Конечно, сладкая — не больно какое свежее определение для песни, даже и в начале XIX века, — ну да ладно, поэт был молод, горяч, в письме стремителен, и, заметим, сам никогда не предлагал этого стихотворения в печать, прекрасно отличая черновик оттого, что предназначено вниманию читающей публики… он ведь так и виды Кавказа «снимал» — зарисовывал или с натуры, или по памяти, чтобы не забыть самое поразившее его.

Да, тут на Кавказе поэт вновь вспоминал о рано покинувшей его матушке, а может, и всюду он думал о ней; да, тут он увидел «пару божественных глаз» и, словно лавиной, его накрыло с головой неизведанное чувство; да, нельзя было не полюбить бесконечные цепи синих гор, девственно дикую природу, край естества и свободы… — но одно только это вряд ли так перевернуло бы его… Тут ещё что-то — тёмное и неизбежное, непонятное и огромное, что властно захватило его душу и нашло в ней столь могучий отклик, навеки сроднило Кавказ с самим его существом…

Тут — соприкосновение двух стихий!

К стихии гор рванулась навстречу стихия его души.

На русской равнине отроку не хватало этого бунта каменных громад, этих вздыбленных скалистых утёсов, резкого контраста света и тьмы, жара и холода, безоблачной неги и мятежной тоски.

…Черновой ли записью были строки из лермонтовской тетради 1832 года, написанные ритмической прозой, переходящей под конец в дактиль, — или они задумывались как самостоятельное произведение?.. — только слова будто вырвались из самой глубины потрясённой души, познавшей свою истинную стихию:

«Синие горы Кавказа, приветствую вас! вы взлелеяли детство моё; вы носили меня на своих одичалых хребтах, облаками меня одевали, вы к небу меня приучили, и я с той поры всё мечтаю об вас да о небе. Престолы природы, с которых как дым улетают громовые тучи, кто раз лишь на ваших вершинах Творцу помолился, тот жизнь презирает, хотя в то мгновенье гордился он ею!..

* * *

Часто во время зари я глядел на снега и далёкие льдины утёсов; они так сияли в лучах восходящего солнца, и, в розовый блеск одеваясь, они, между тем как внизу всё темно, возвещали прохожему утро.
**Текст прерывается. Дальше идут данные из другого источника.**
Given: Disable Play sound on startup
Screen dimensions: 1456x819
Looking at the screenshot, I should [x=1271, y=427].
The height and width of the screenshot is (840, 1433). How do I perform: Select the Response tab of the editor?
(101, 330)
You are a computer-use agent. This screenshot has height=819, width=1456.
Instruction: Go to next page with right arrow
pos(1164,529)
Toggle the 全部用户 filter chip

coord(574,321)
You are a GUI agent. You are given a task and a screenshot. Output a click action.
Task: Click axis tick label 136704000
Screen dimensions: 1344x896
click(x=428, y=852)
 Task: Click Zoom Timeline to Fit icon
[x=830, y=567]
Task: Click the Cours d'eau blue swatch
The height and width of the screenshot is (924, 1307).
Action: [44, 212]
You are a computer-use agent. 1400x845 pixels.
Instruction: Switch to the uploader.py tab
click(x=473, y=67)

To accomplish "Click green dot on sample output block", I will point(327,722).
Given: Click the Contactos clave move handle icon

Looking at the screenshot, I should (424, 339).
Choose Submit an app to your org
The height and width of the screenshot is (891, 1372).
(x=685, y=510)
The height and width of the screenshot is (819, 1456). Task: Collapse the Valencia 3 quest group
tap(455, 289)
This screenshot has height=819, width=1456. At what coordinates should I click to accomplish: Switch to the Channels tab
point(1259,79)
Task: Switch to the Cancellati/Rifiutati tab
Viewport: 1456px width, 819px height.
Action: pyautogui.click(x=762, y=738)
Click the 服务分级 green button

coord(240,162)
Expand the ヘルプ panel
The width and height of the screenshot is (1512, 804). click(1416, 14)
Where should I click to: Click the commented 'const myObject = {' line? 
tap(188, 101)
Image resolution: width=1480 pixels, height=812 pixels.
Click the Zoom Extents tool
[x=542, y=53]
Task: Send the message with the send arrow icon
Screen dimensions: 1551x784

И розовый цвет их подобился цвету стыда: как будто девицы, когда вдруг увидят мужчину, купаясь, в таком уж смущенье, что белой одежды накинуть на грудь не успеют.

Как я любил твои бури, Кавказ! те пустынные громкие бури, которым пещеры как стражи ночей отвечают!.. На гладком холме одинокое дерево, ветром, дождями нагнутое, иль виноградник, шумящий в ущелье, и путь неизвестный над пропастью, где, покрывался пеной, бежит безыменная речка, и выстрел нежданный. И страх после выстрела: враг ли коварный, иль просто охотник… всё, всё в этом крае прекрасно.

* * *

[Воздух там чист, как молитва ребёнка; и люди, как вольные птицы, живут беззаботно; война их стихия; и в смуглых чертах их душа говорит. В дымной сакле, землёй иль сухим тростником покровенной, таятся их жёны и девы, и чистят оружье, и шьют серебром — в тишине увядая душою — желающей, южной, с цепями судьбы незнакомой]».

Это ли не признание в любви!

Многие образы отсюда вошли в поэму «Измаил-Бей», слова о воздухе чистом, «как молитва ребёнка», — в повесть «Княжна Мери»; но главное в этой лирической исповеди — свидетельство о молитвенном восторге перед Создателем, которое испытал на Кавказе Лермонтов.